A shuttered modernist gas
station gets a reprieve


A MOTORIZED OASIS: Old Esso station


by PATRICK LEJTENYI

Twenty or so years ago, the elegant, overlooked and now officially protected Ludwig Mies van der Rohe-designed Esso station on Nuns’ Island was almost incinerated by a couple of idiot friends of mine. The bizarre episode, my friend S. writes in an e-mail, unfolded like this: “One of us had the brilliant idea to dispose of our empty Everfresh juice bottles by trying to build a Molotov cocktail with some Supreme gasoline. Objective: just to see if it works and overcome our boredom.” Against the advice of their colleague manning the station’s depanneur, they filled a bottle up, soaked a rag in gas, lit it and then whipped it against the station’s back wall. The predictable happened. The bottle exploded, causing a larger-than-anticipated explosion, “almost reaching the highly flammable roof.” Surprised by the flames’ violence, they quickly doused them with an extinguisher. Then they did it again.

What they didn’t know, being teenagers, was that they were being filmed by the station’s security camera (although S. says he knows their colleague squealed on them). Their boss found out, and they were offered to either resign or be fired. They resigned.

The venerable station, built in 1968-’69, survived the ill-thought-out Molotov cocktail incident, but is now closed. It ceased operations late last year as the island’s population swelled north and eastward in this decade and the last as money and condos and McMansions flooded in, and a new, state-of-the-art station opened closer to the main boulevard that leads into the city. Nevertheless, it’s considered a gem, designed by one of the greatest architects of the 20th century. A new Verdun borough-sponsored plan will turn the station into a cultural centre, to be known as the “Maison des générations,” once Imperial Oil decontaminates the land it occupied for 40 years. Zoning and other issues have yet to be worked out, but Verdun mayor Claude Trudel told La Presse last month that, “according to a survey last year, 73 per cent of Nuns’ Island residents agreed with the idea.”

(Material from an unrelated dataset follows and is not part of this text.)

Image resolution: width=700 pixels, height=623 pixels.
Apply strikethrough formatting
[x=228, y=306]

Joseph Hillel, a Montreal filmmaker whose 2003 movie Ordinaire ou Super examined the German-born architect’s work, says the Nuns’ Island gas station was “the only station he ever did. It’s very functional. It’s the only one of its kind. It’s unique among Mies’s buildings, but at the same time, it has his signature.” The clean, elegant lines and plate-glass windows are exemplary of his minimalist approach to free-flowing movement and social spaces—better seen and bigger in scope in Montreal in his design of Westmount Square.

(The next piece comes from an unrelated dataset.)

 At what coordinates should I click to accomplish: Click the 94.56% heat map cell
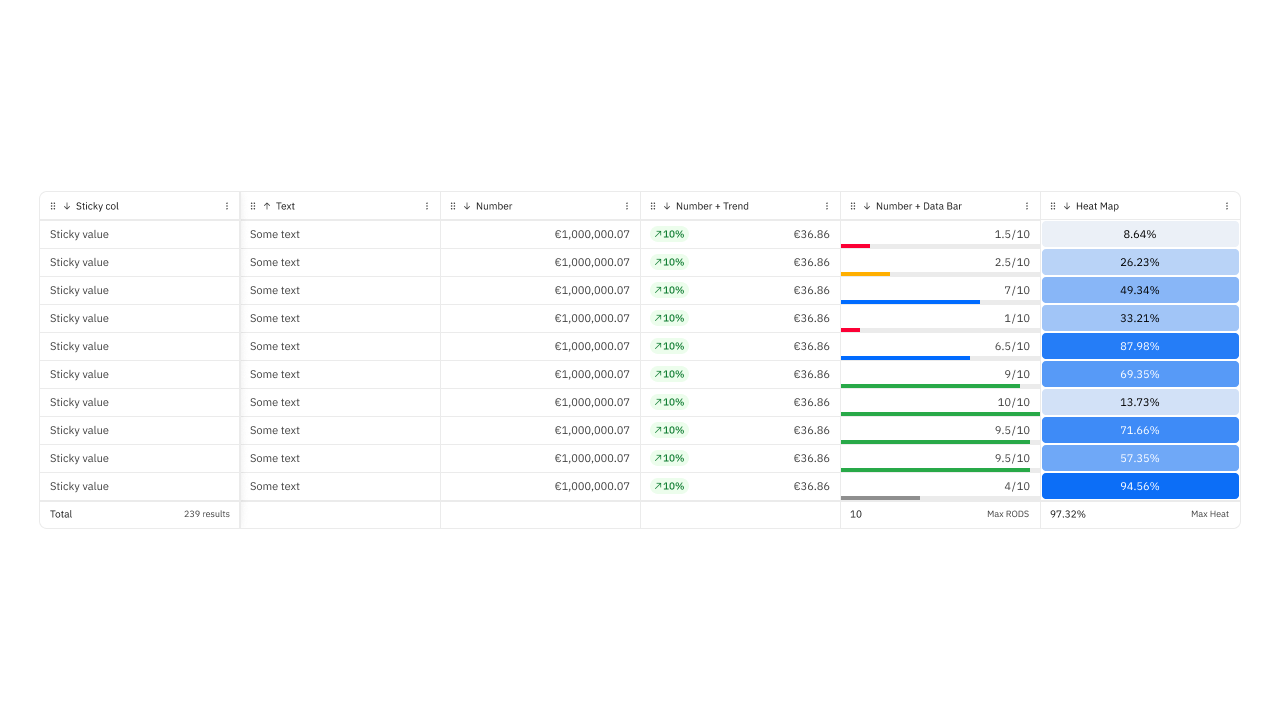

“Try to find another one like it,” says McGill adjunct professor of architecture Howard Davies. The contrast between it and modern gas stations, “with their emphasis on branding and signage,” is evident, as is its functionality. “In its earliest proposals, it’s more of a hybrid between a public space and a gas station,” he says. “He imagined people getting out of their cars, and hanging out on benches.” With the lowered scale and tasteful landscaping, he calls it a “motorized oasis.”

Not that most people saw it as such. Hillel spent a week there when he was working on his film, asking drivers what they thought of the gas station. “I never saw so many Lamborghinis and Ferraris and Bentleys and other luxury cars,” he says. “I asked these wealthy bourgeoisie if they knew about Mies, and none of them did. I think maybe one out of 10 said they’d heard something about it.”